渋谷ヒカリエのシアターオーブでミュージカル「ブリング・イット・オン」を観ました。
チアリーディングに打ち込む女子高生のお話で、bring it onとは「かかってこい!」「喧嘩上等」という威勢のいい言葉。
たしかに、チアリーディングの大会で優勝するために「そこまでするか」という強烈な内容です。
アメリカの高校のスクールカーストで最上位に立つのは、男子ならアメフト、女子ならチアリーダーと言われます。
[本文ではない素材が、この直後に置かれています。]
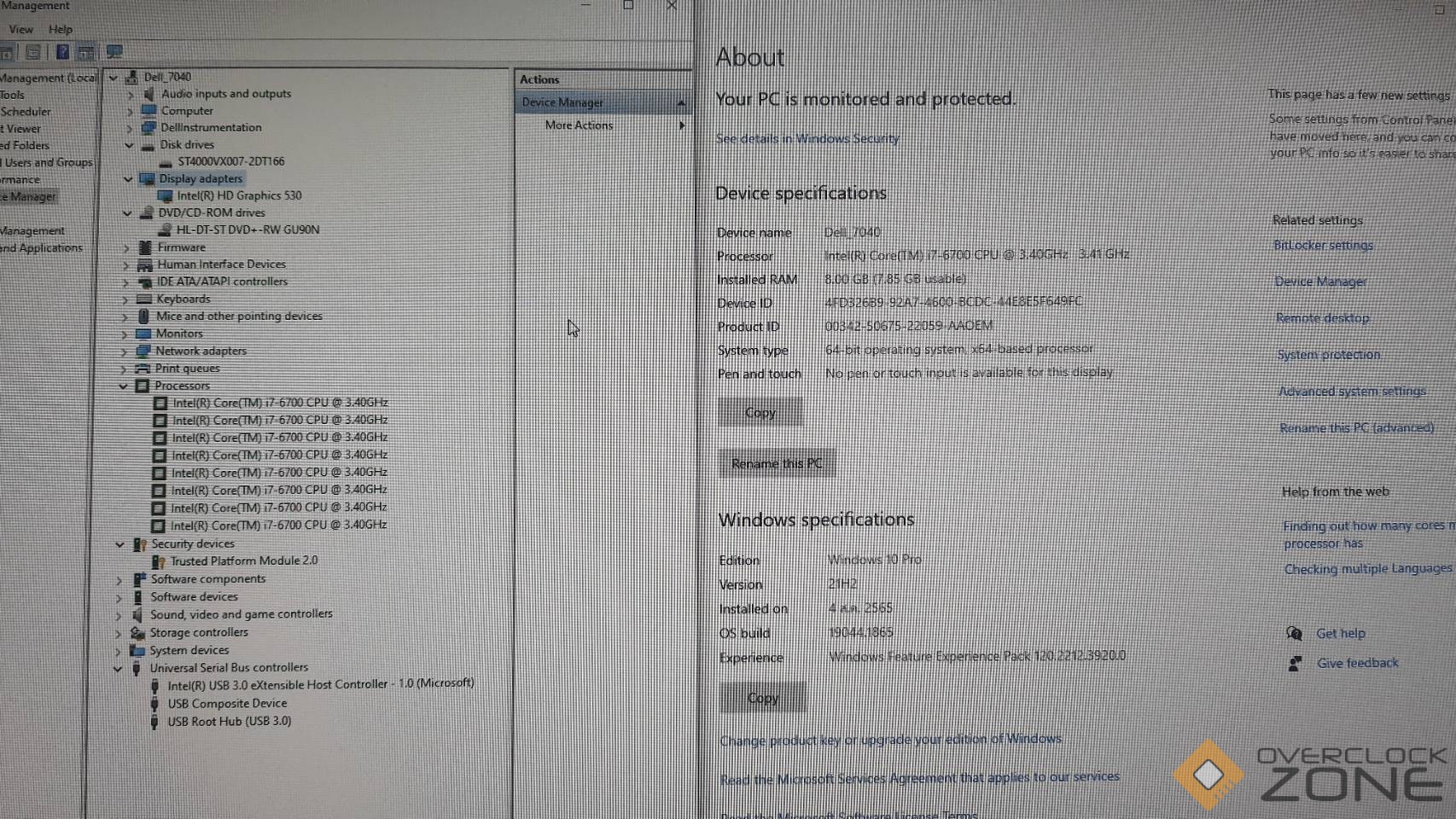The width and height of the screenshot is (1456, 819).
Task: Click the blue Help question-mark toolbar icon
Action: 62,52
主人公のキャンベルはチアリーディングの名門校の新キャプテン。恵まれた容姿に運動神経、さらに人望も厚く成績優秀というロイヤルストレートフラッシュ並の手札をそろえた勝ち組です。
すべてを持つクイーン・ビー(女王蜂)であったはずのキャンベルが、チアリーディングのない高校に強制的に転校させられることで物語が展開していくのですが、アメリカ人にとって高校時代のスクールカーストはけっこう重たいものなのでしょう。
コロンバイン高校銃乱射事件はスクールカーストからはみ出した男子によるものだとされていますし、卒業後もけっこう引きずるのかもしれません。
映画「サンシャイン・クリーニング」のヒロインは、派遣の家政婦として働いていますが、高校時代はチアリーダー。
豪邸の掃除に行ったら、そこは元同級生の家。「あら、誰かと思ったら…」と声をかけられるのは、とんでもない屈辱でしょう。
「高校時代のスクールカーストなんて忘れよう」という強いメッセージが込められているのが、ミュージカルのエンディングの曲。
「ぜひとも優勝したい」と上昇志向の塊だったはずのキャンベルが朗々と歌い上げます。
In twenty years, it's not a big ole trophy that I'll miss.
(20年もたてば、大きなトロフィーなんて、なんの意味もない)
たしかに。部屋にトロフィーや賞状を飾るなんて、来客に「私は承認欲求が強い」と伝えているようなものです。収納するにもスペースが必要。そんなものはないほうが身軽に動けます。
そう考えながらこの曲を聴くと、教訓に満ちた名曲に思えてきます。
大きなトロフィーよりも、仲間と知り合ったことのほうが意味があるということでしょう。
たしかに、学生時代にどんなにいい成績を取ったかより、今でも会いたいと思える友達がいるほうが卒業して20年もたつと重要になってきます。
キャンベルの転校先「ジャクソン・アイリッシュ高校」なのは、白人の中でもアイルランド系は長らく二流と見られていたからなんでしょうか。アイルランドの妖精、レプラホーンがうまく使われています。
ジャクソン校のスクールカラーがアイルランドのシンボルである緑色なのに対して、キャンベルが元々所属していたトルーマン高は赤。イングランドの色です。